Problem to work on ▸
In your copy, each record should read exactly as it does below, and no pictures should be present.
(Material provided begins)
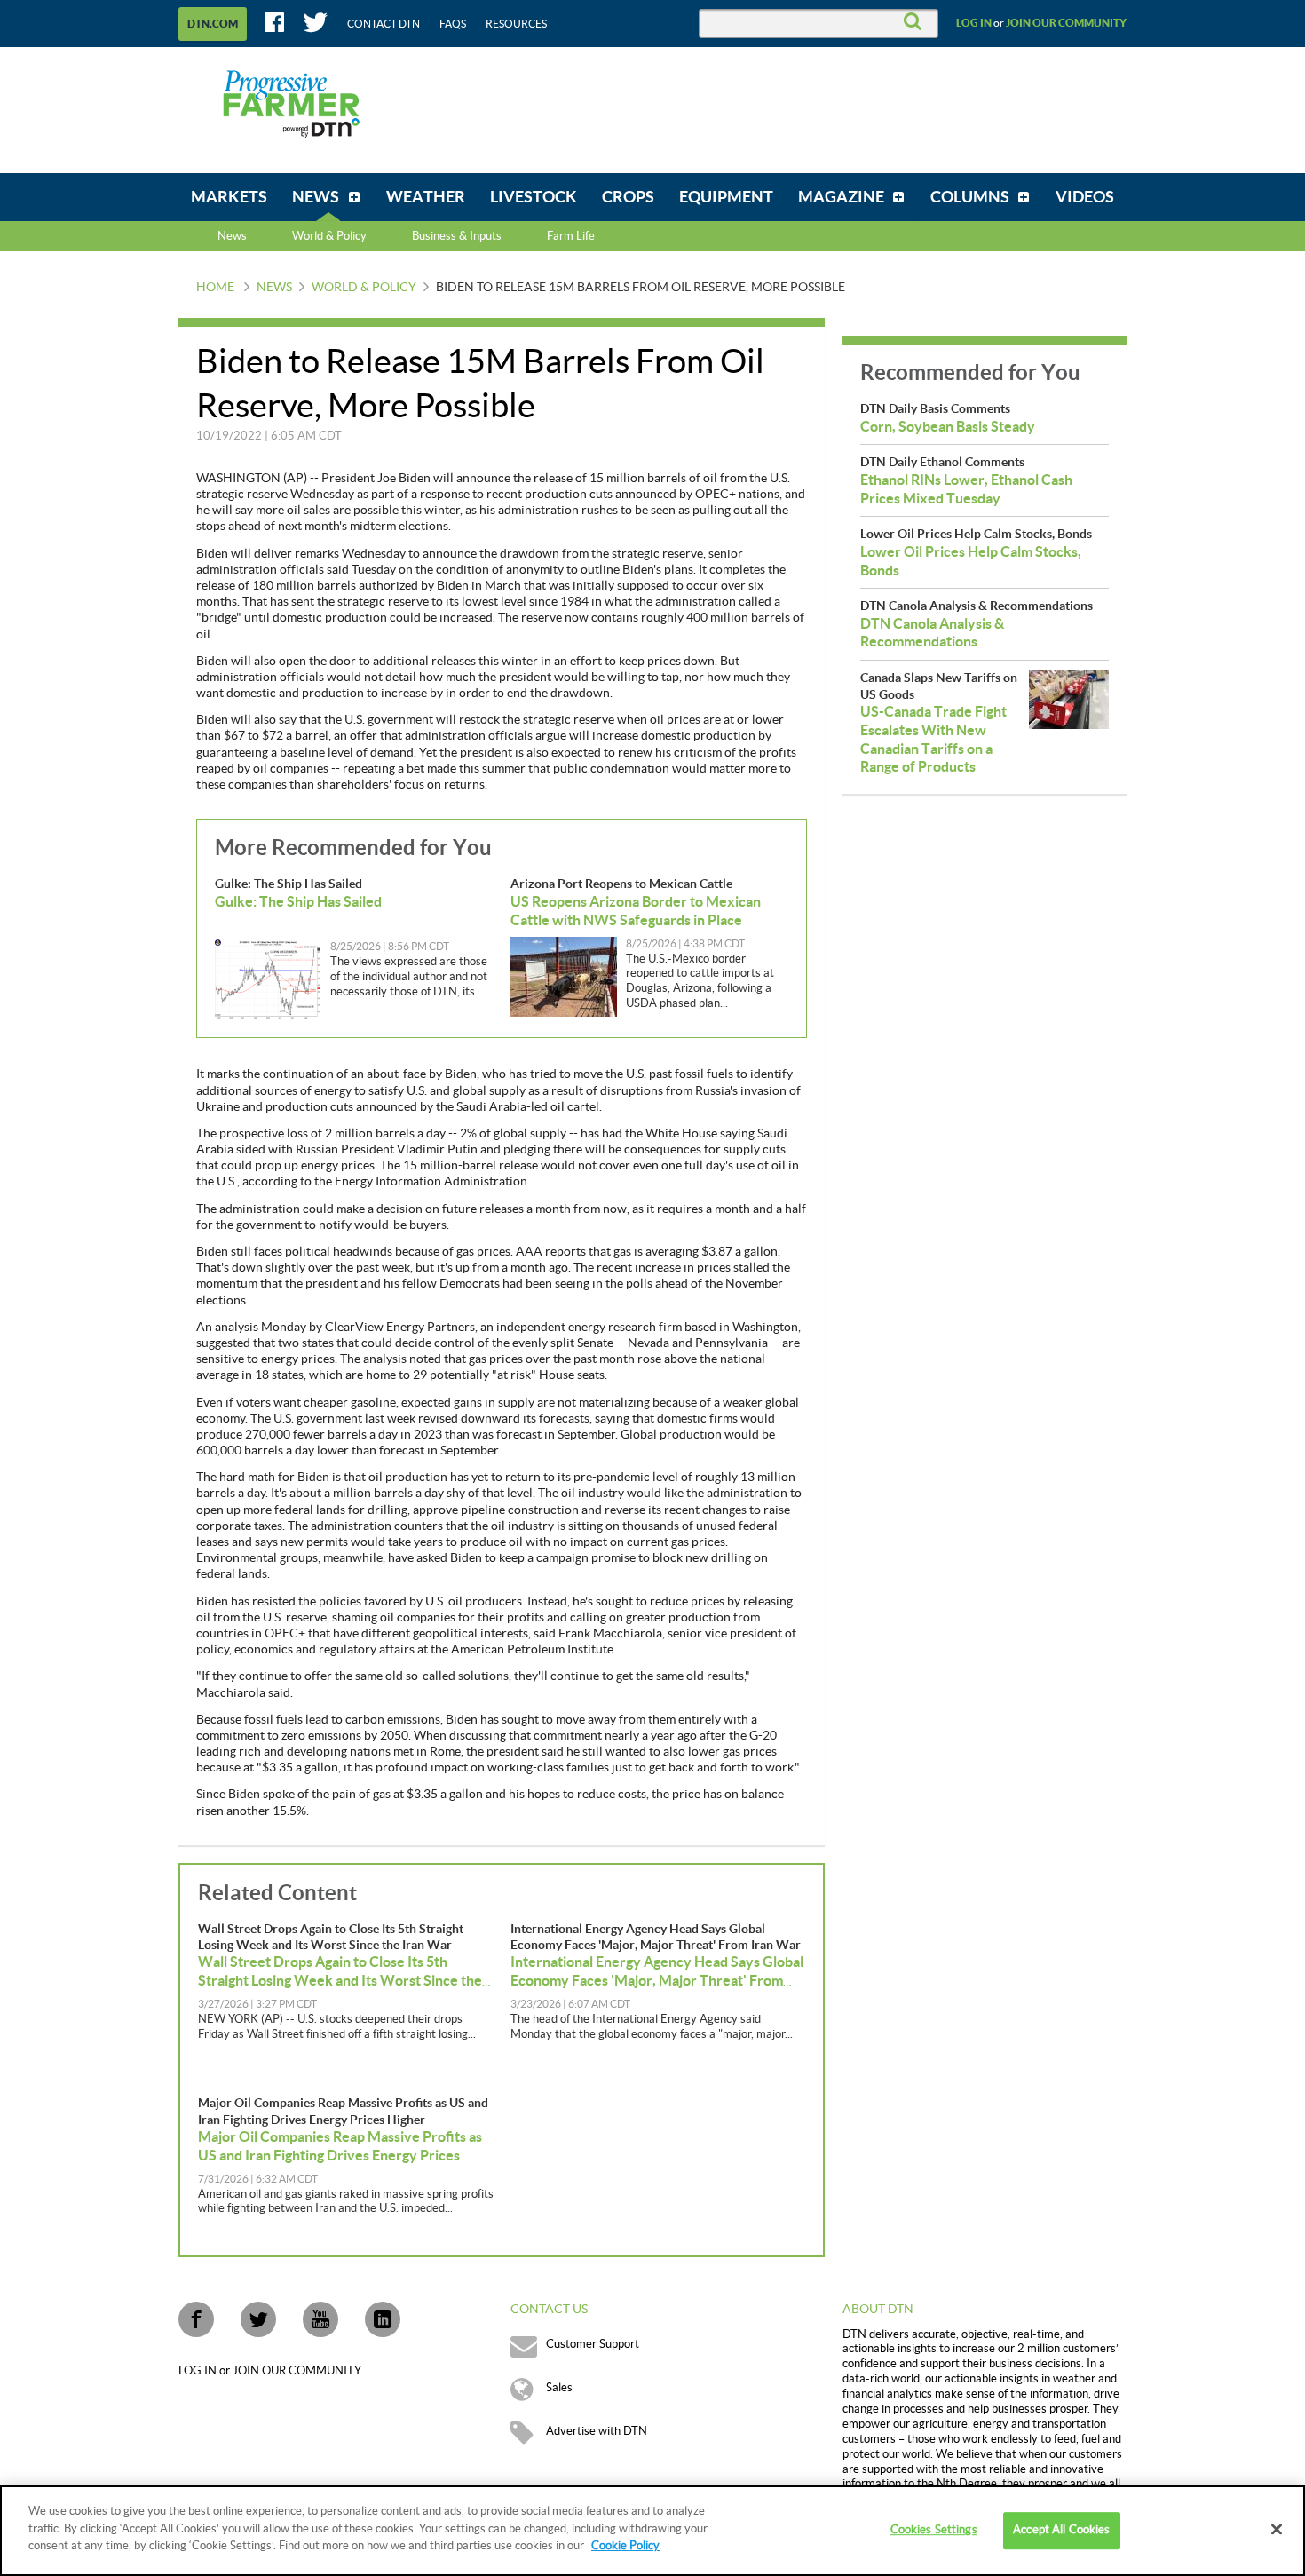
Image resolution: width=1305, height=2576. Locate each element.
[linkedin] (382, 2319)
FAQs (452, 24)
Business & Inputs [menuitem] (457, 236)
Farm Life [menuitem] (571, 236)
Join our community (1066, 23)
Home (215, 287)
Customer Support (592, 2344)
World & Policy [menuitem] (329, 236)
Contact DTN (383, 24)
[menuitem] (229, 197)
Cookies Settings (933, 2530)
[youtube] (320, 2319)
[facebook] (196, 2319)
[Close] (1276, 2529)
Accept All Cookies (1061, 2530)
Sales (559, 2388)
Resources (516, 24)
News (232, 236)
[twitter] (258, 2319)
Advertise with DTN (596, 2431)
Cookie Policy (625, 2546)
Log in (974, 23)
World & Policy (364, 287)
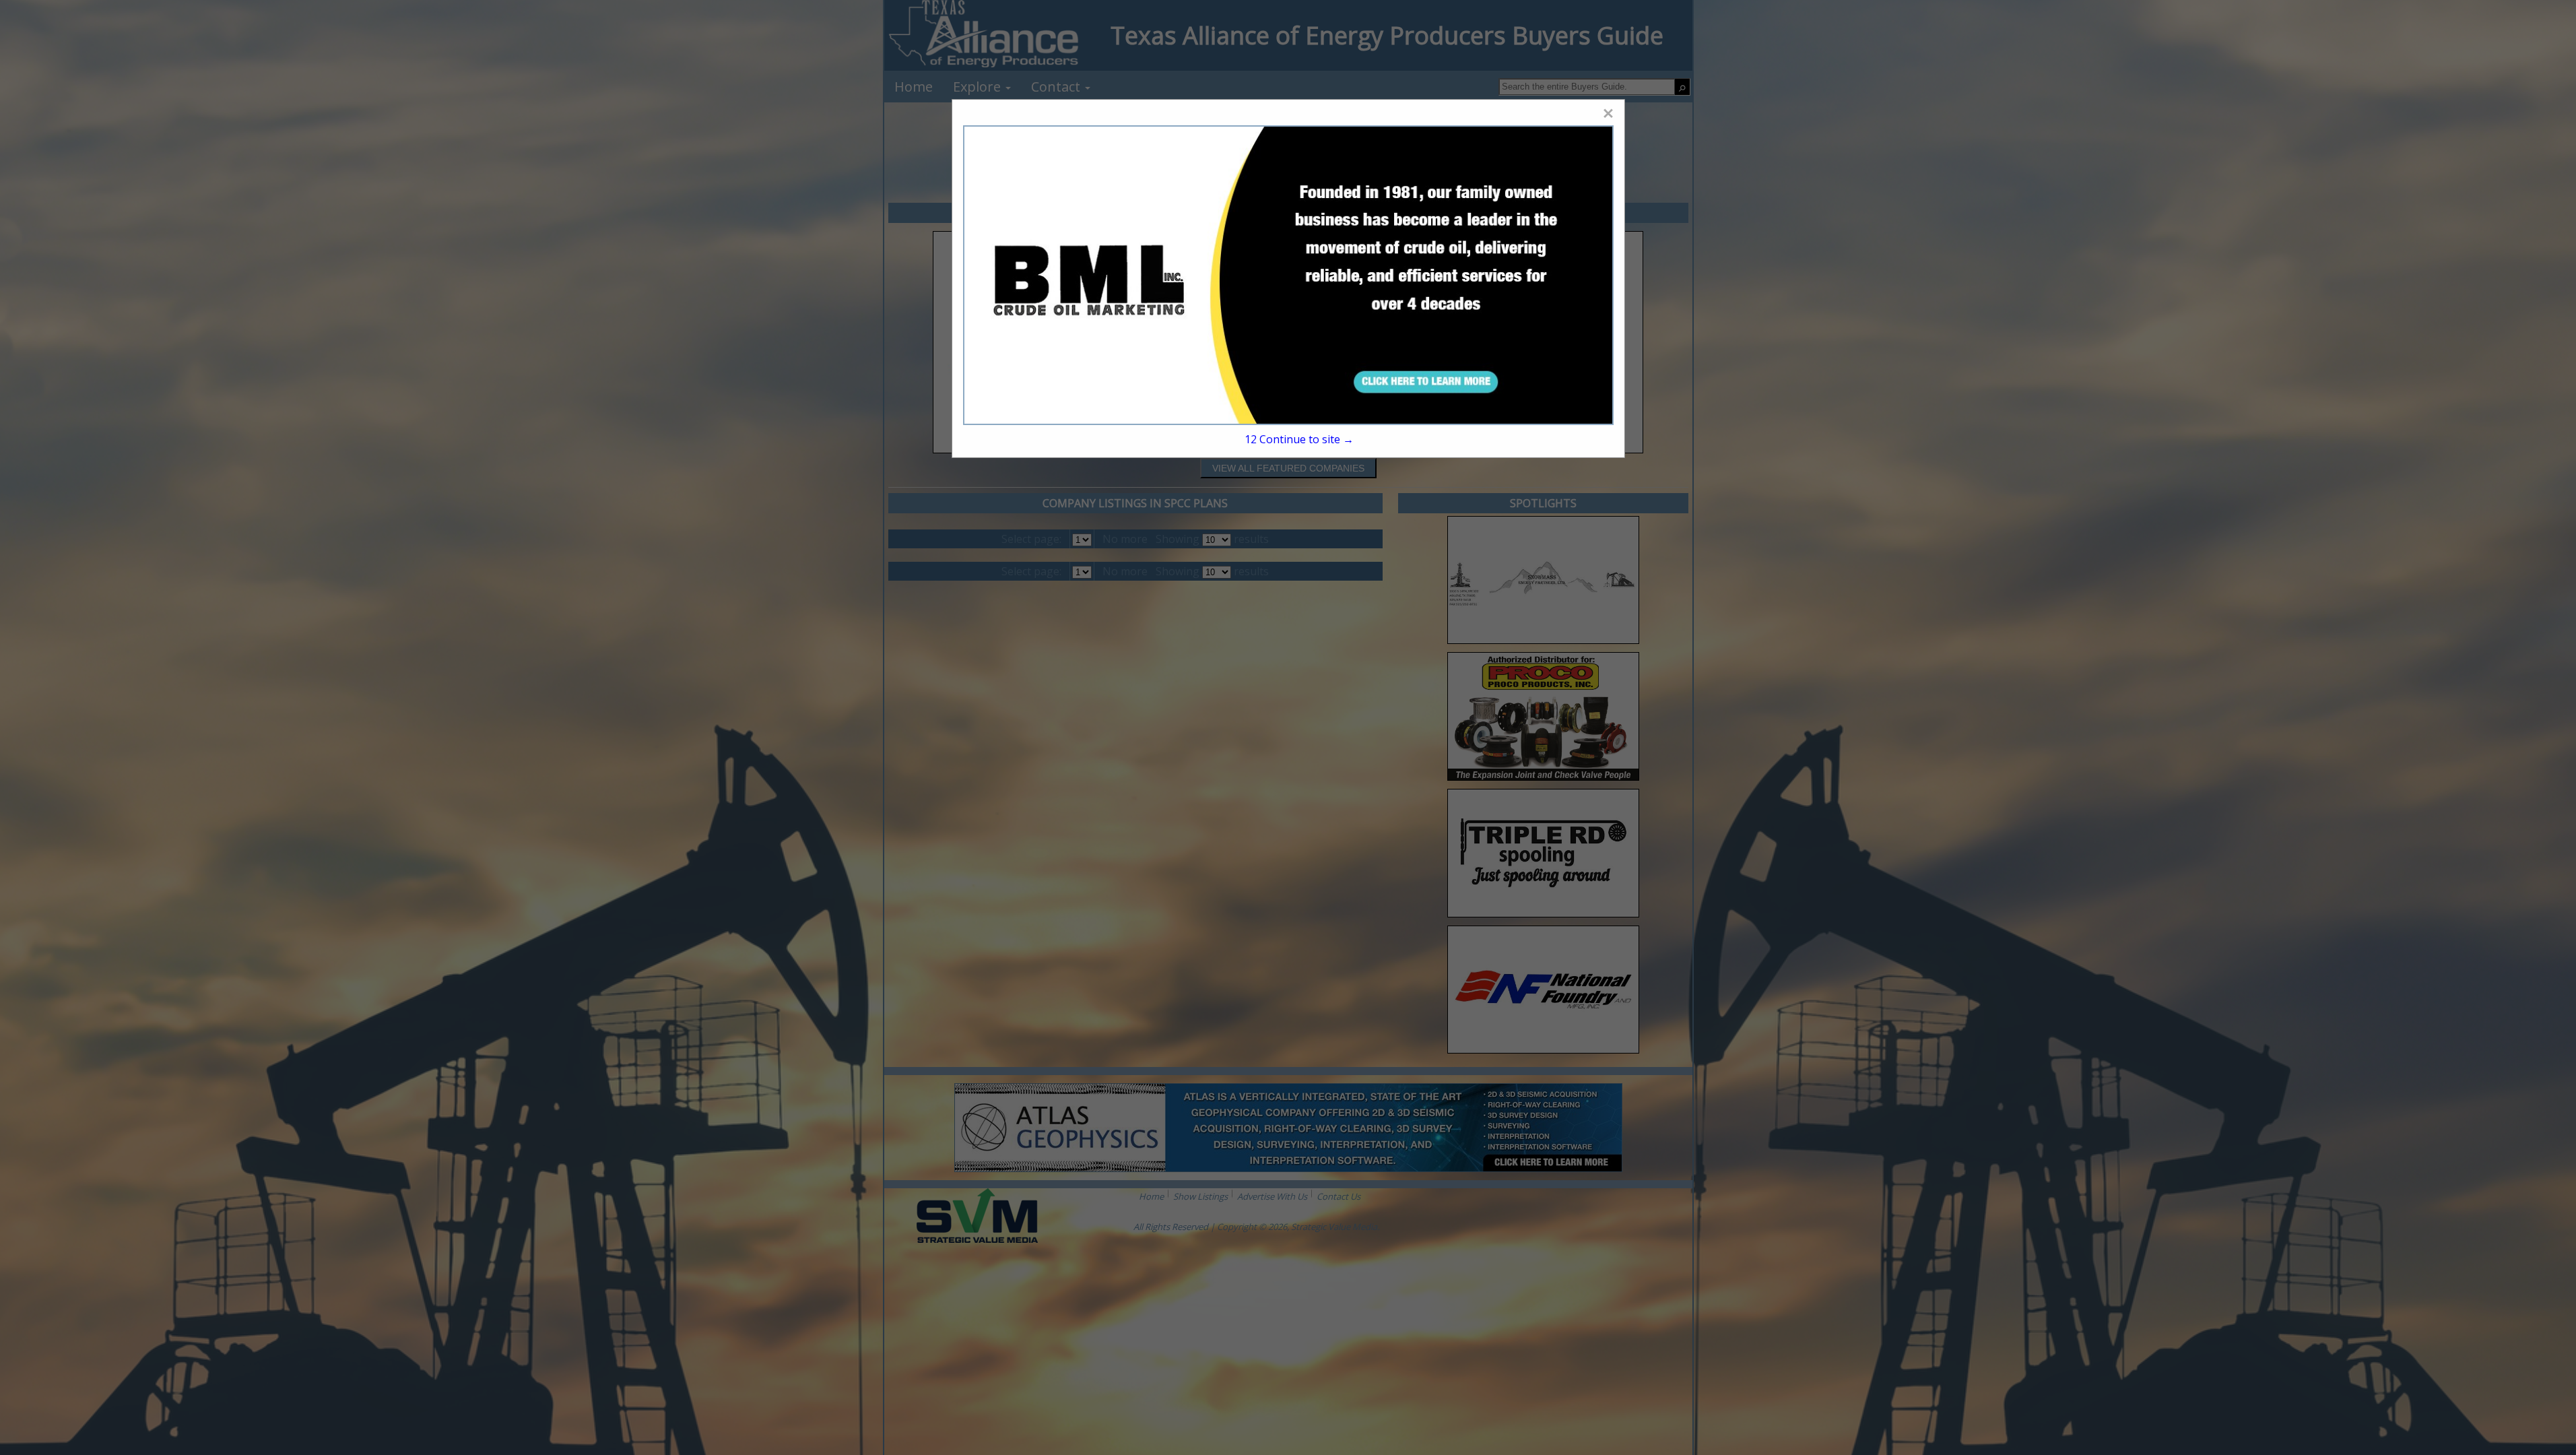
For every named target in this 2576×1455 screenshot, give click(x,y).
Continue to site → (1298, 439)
(Material provided ends)
Answer space ▸
Image resolution: width=1305, height=2576. Locate each element.
[linkedin] (382, 2319)
FAQs (452, 24)
Business & Inputs [menuitem] (457, 236)
Farm Life [menuitem] (571, 236)
Join our community (1066, 23)
Home (215, 287)
Customer Support (592, 2344)
World & Policy [menuitem] (329, 236)
Contact DTN (383, 24)
[menuitem] (229, 197)
Cookies Settings (933, 2530)
[youtube] (320, 2319)
[facebook] (196, 2319)
[Close] (1276, 2529)
Accept All Cookies (1061, 2530)
Sales (559, 2388)
Resources (516, 24)
News (232, 236)
[twitter] (258, 2319)
Advertise with DTN (596, 2431)
Cookie Policy (625, 2546)
Log in (974, 23)
World & Policy (364, 287)
For every named target in this 2576×1455 screenshot, give click(x,y).
Continue to site → (1298, 439)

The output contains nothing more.